I think it could have been better than what it is; it’s got a decent story at heart, but the flaws are kind of glaring if you shine a light on them. On the other hand, if you just accept it as ‘not such a bad little film after all’ it’s sentimentally entertaining.
I wish it had been written a bit better. I agree that George just takes too long to clue in on the change in reality – he doesn’t really spend much time appreciating how much worse the place is – instead he’s just obsessing that it’s different.

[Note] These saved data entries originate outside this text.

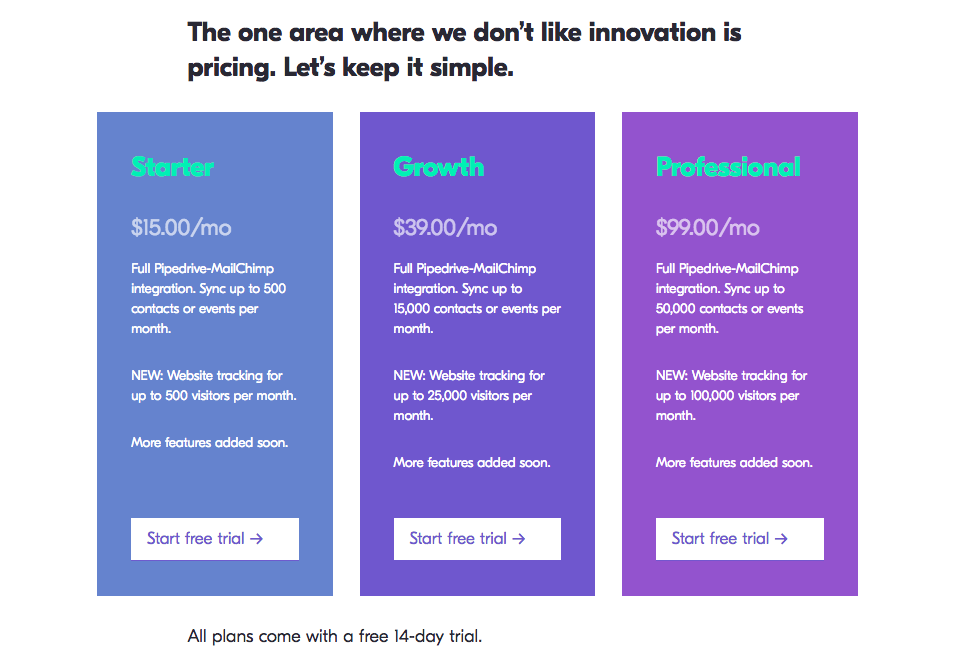Click the $15.00/mo price
This screenshot has height=665, width=954.
click(181, 227)
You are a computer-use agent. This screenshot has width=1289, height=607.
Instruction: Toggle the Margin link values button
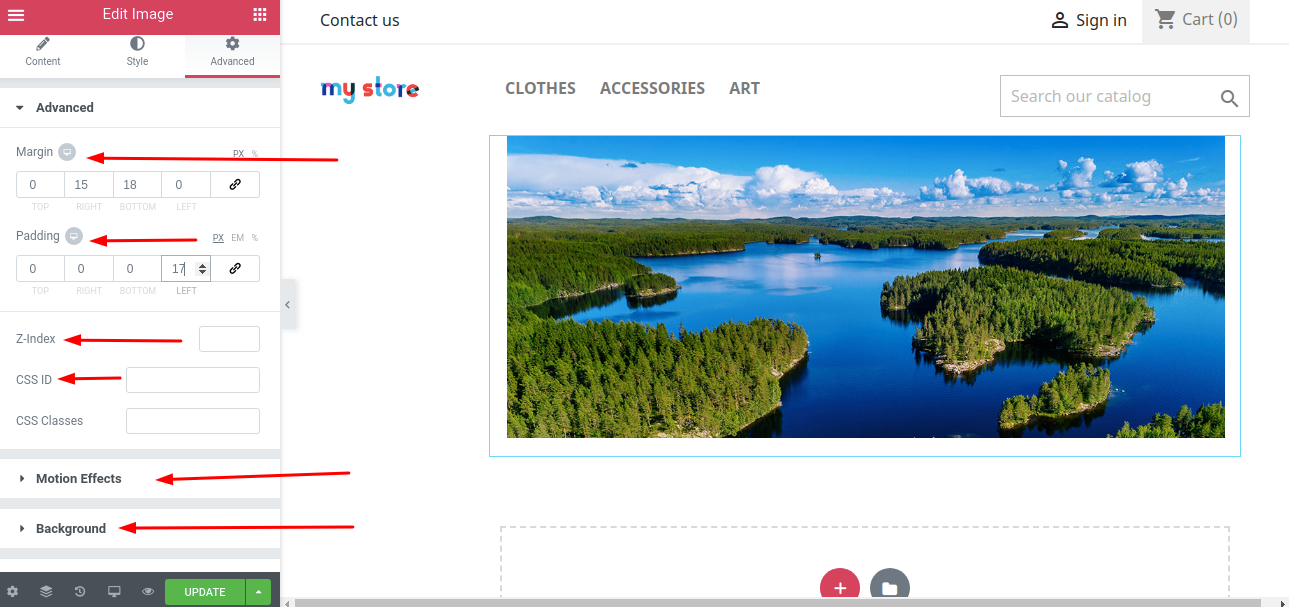[x=235, y=185]
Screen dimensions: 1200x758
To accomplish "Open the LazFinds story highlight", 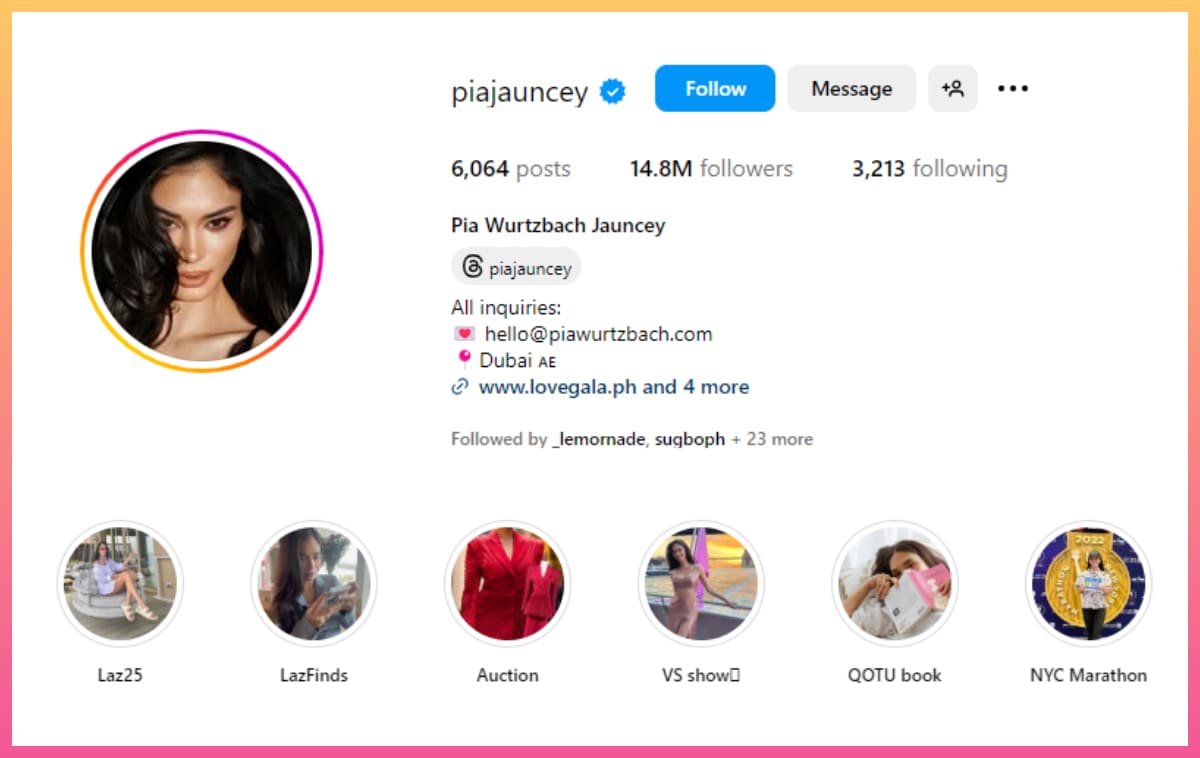I will point(314,584).
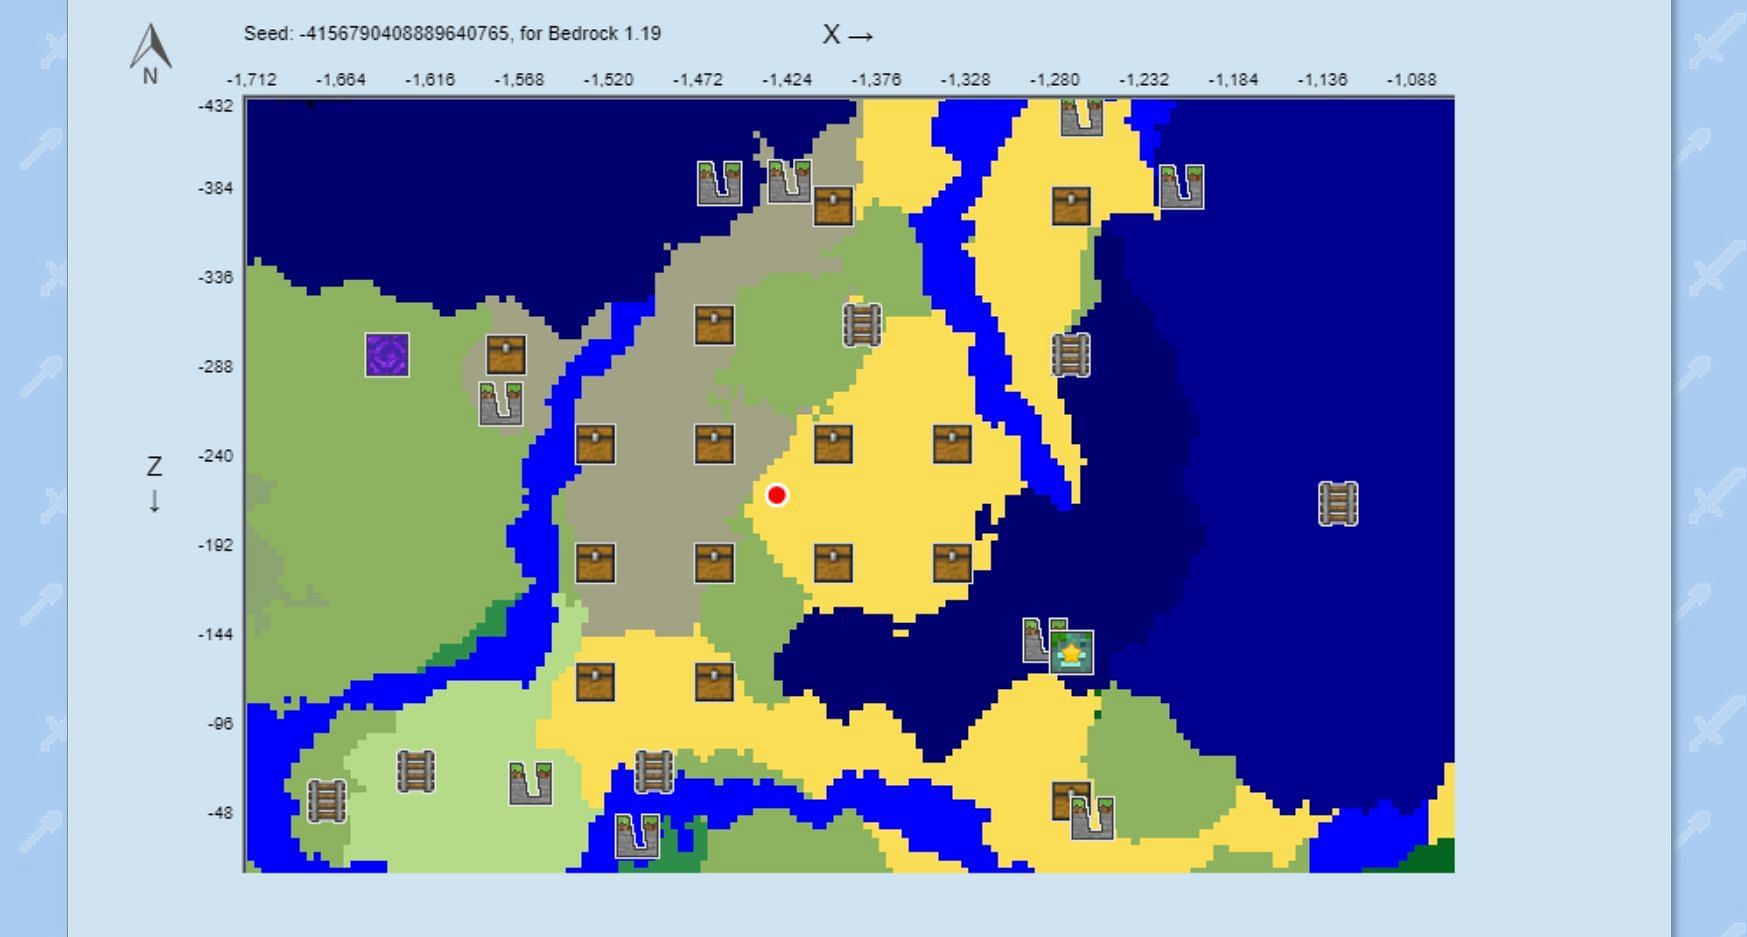
Task: Select ravine icon on the bottom river
Action: tap(637, 836)
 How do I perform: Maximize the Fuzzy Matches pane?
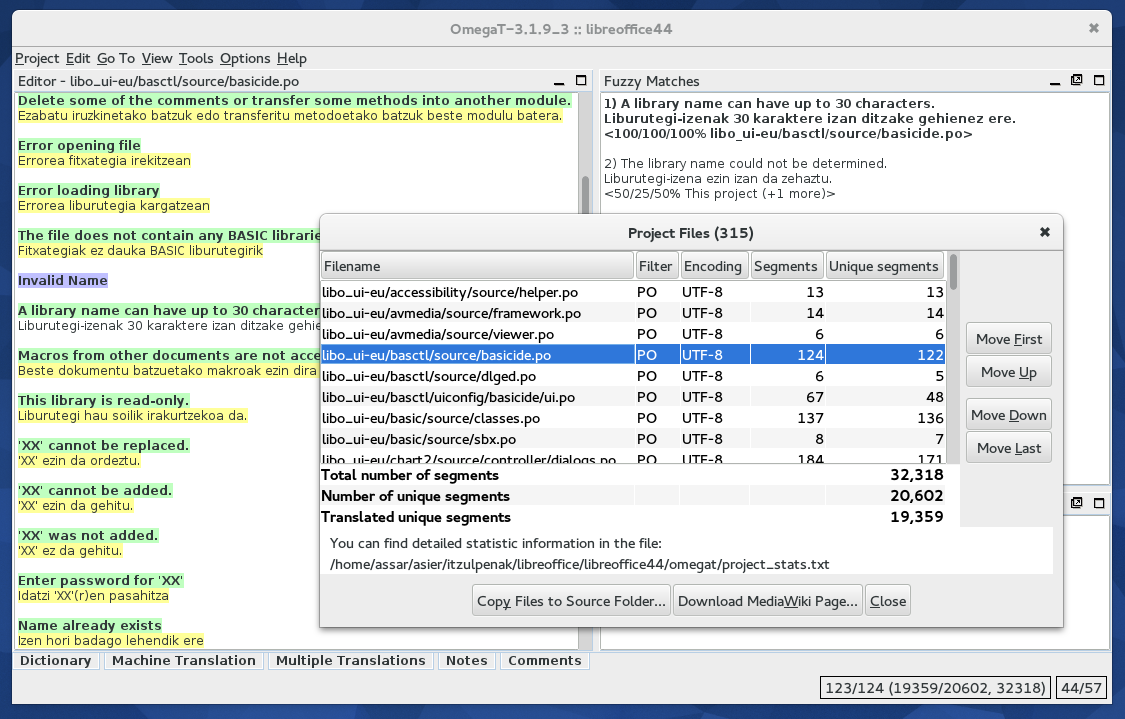(1098, 81)
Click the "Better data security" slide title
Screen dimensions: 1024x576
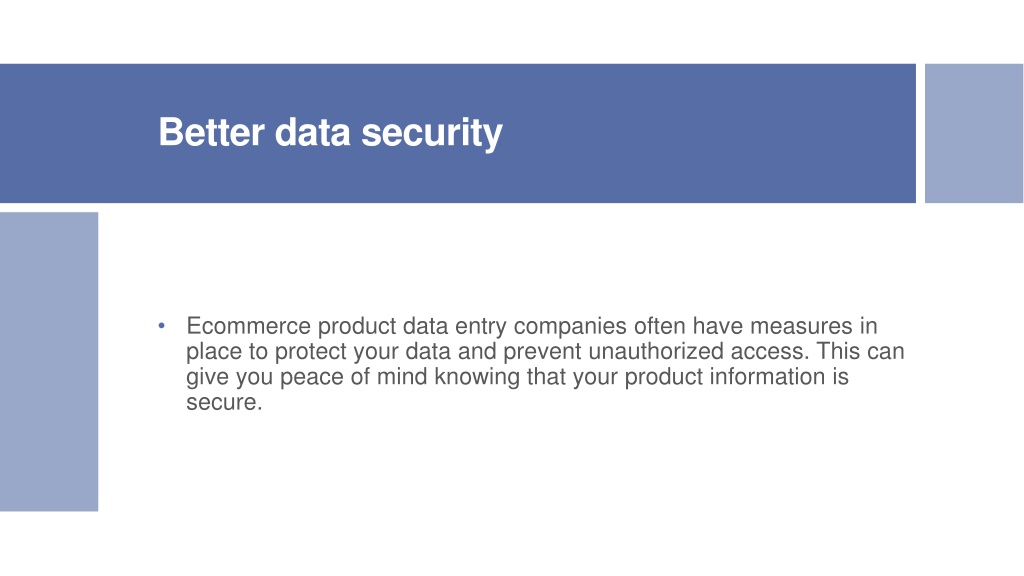[330, 133]
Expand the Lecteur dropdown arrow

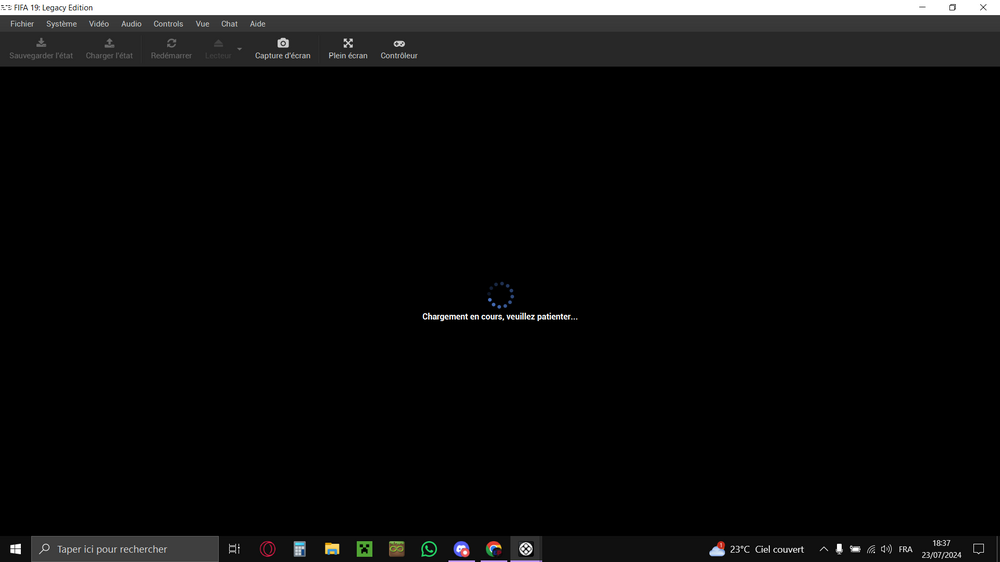[239, 49]
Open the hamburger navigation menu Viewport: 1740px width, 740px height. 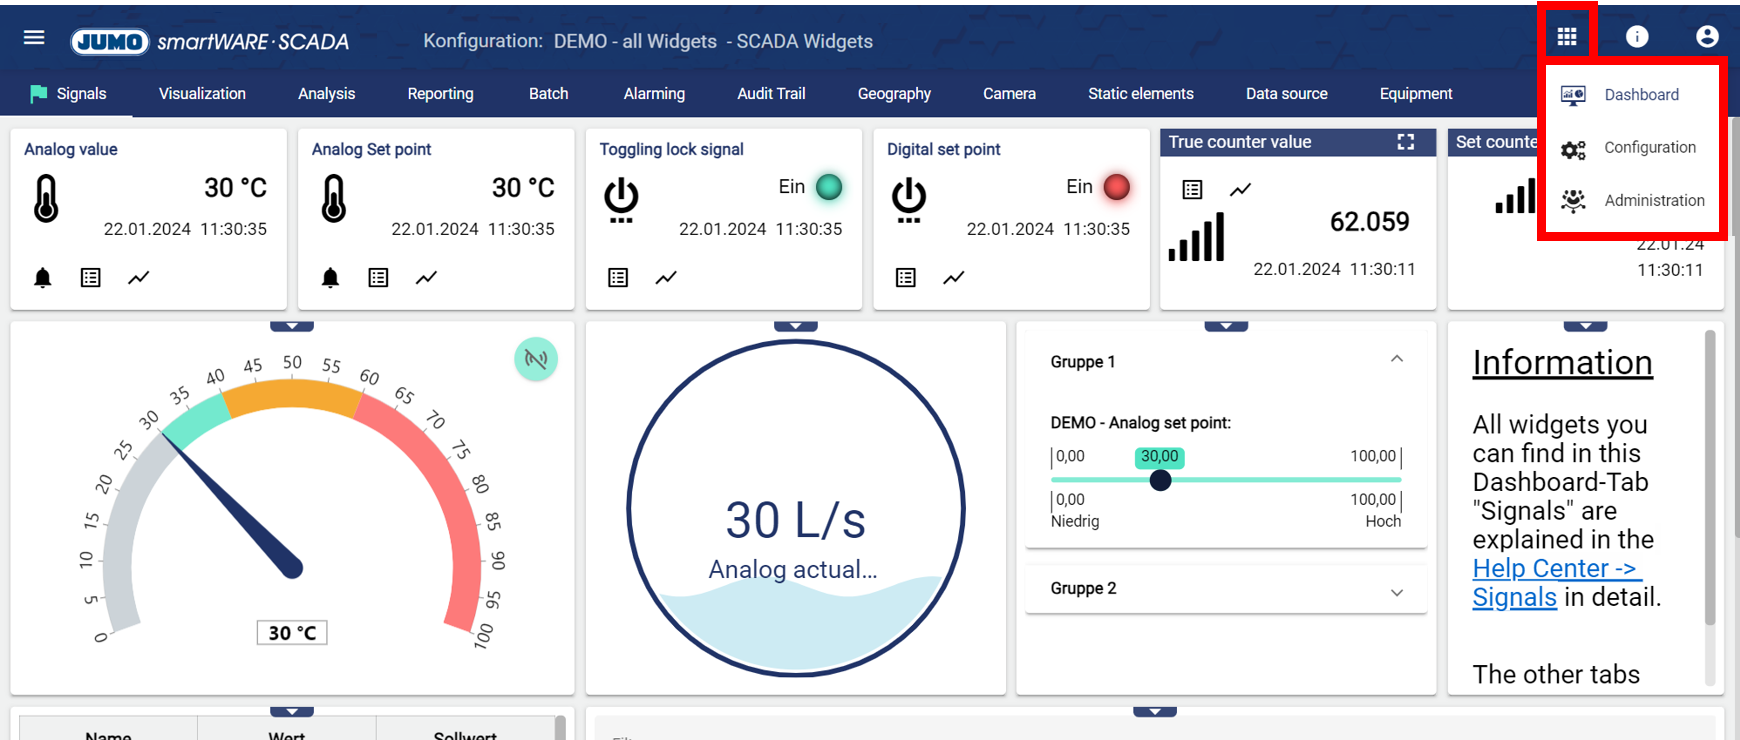click(34, 38)
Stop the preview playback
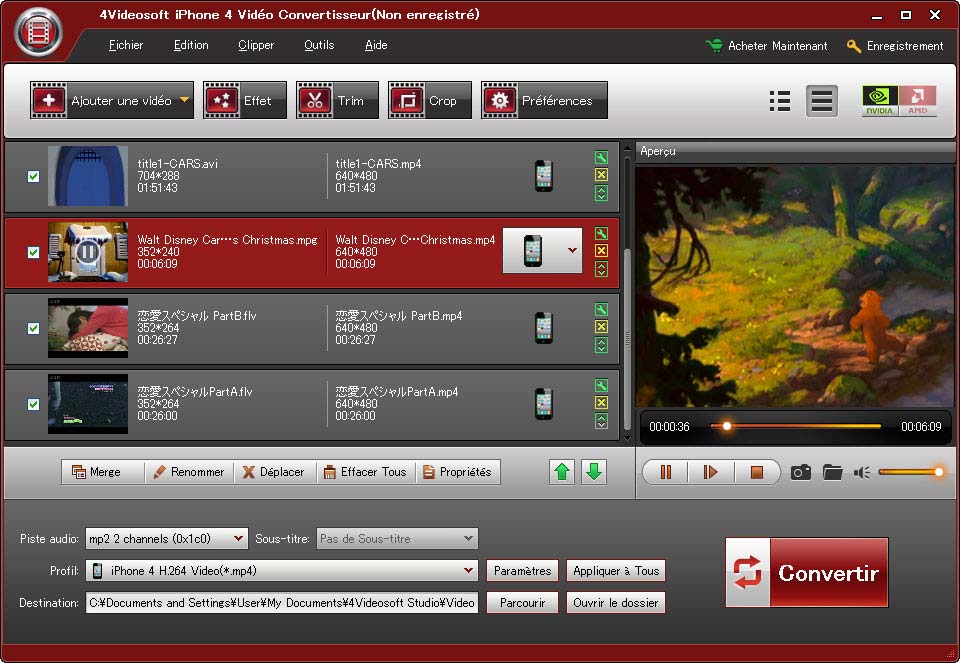 (756, 472)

And Potter never gets caught with the money he stole. That’s a loose thread that’s always bugged me. It would have been easy for his flunky to show up at the house at the end of the movie and drop a dime on Potter in the spirit of Christmas. Was it Robot Chicken that had the missing scene from it’s a Wonderful Life where Potter has the bejeesus beaten out of him? That was satisfying.
And dude, if the broken newel post bothers you so much, invest in five cents of glue and fix it. How long did you live in that house anyway?
God, I LOVE it. It’s a family tradition that it must be watched every Christmas, ideally on Christmas Eve, and the past few years I’ve insisted my husband watch it with me. He still resolutely claims he doesn’t like it, yet somehow, every year, in the last few minutes, he “gets something in his eye”…
That’s my favorite part. I love Jimmy Stewart.
Bailey Bros was a charity organization thinly disguised as a “business.” George had to drain his personal honeymoon money to hold off the depositors from a bank run. His so-called “business” was undercapitalized.
Don’t get fooled by what things are labeled. Look at what they actually are. If a church sells indulgences, it’s really a “business” disguised as a “holy institution.” If a “business” doesn’t try to make money but barely breaks even or even loses money, it’s really a disguised “charity.”
Well yes, I could do that if wanted to teach my children to grow up and be helpless, and therefore depend on a Christ-like savior such as “George Bailey” to help from from unemployment or bankruptcy. In this complex modern age of globalism, I doubt there’s a George Baily out there that could fend off the aggregated whims of 6 billion people trying to improve their standard-of-living.
Capra created a file where George was the only one with a brain in that town. The rest of the residents were depicted as dim-witted children who can’t understand what a “time deposit” is in a savings & loan.
I’ve seen IAWL dozens of times. I enjoy the scenes between George and Mary. It’s one of my top-5 favorite movies and I don’t even associate it in my mind as Christmas film. It’s a great movie but unfortunately, it has a message (quasi-political, quasi-religious, quasi-philosophical, quasi-whatever-you-want-to-call-it) that can be detrimental.
I don’t know if Robot Chicken did it also but there’s the classic SNL “lost ending” sketch.
It’s a little long but an interesting period piece I think. Imagine if an adult assaulted a teenage boy and deafened his ear? He’d be in jail. And who keeps the poison pills right next to the medicine pills? It’s not perfect but I do like it.
Someday I’ll take a drive up the street to the Jimmy Stewart museum to see it in their theater with my daughters.
I saw it in a bar in the early '80s, before it had become a “Christmas classic”. I think we saw it in September.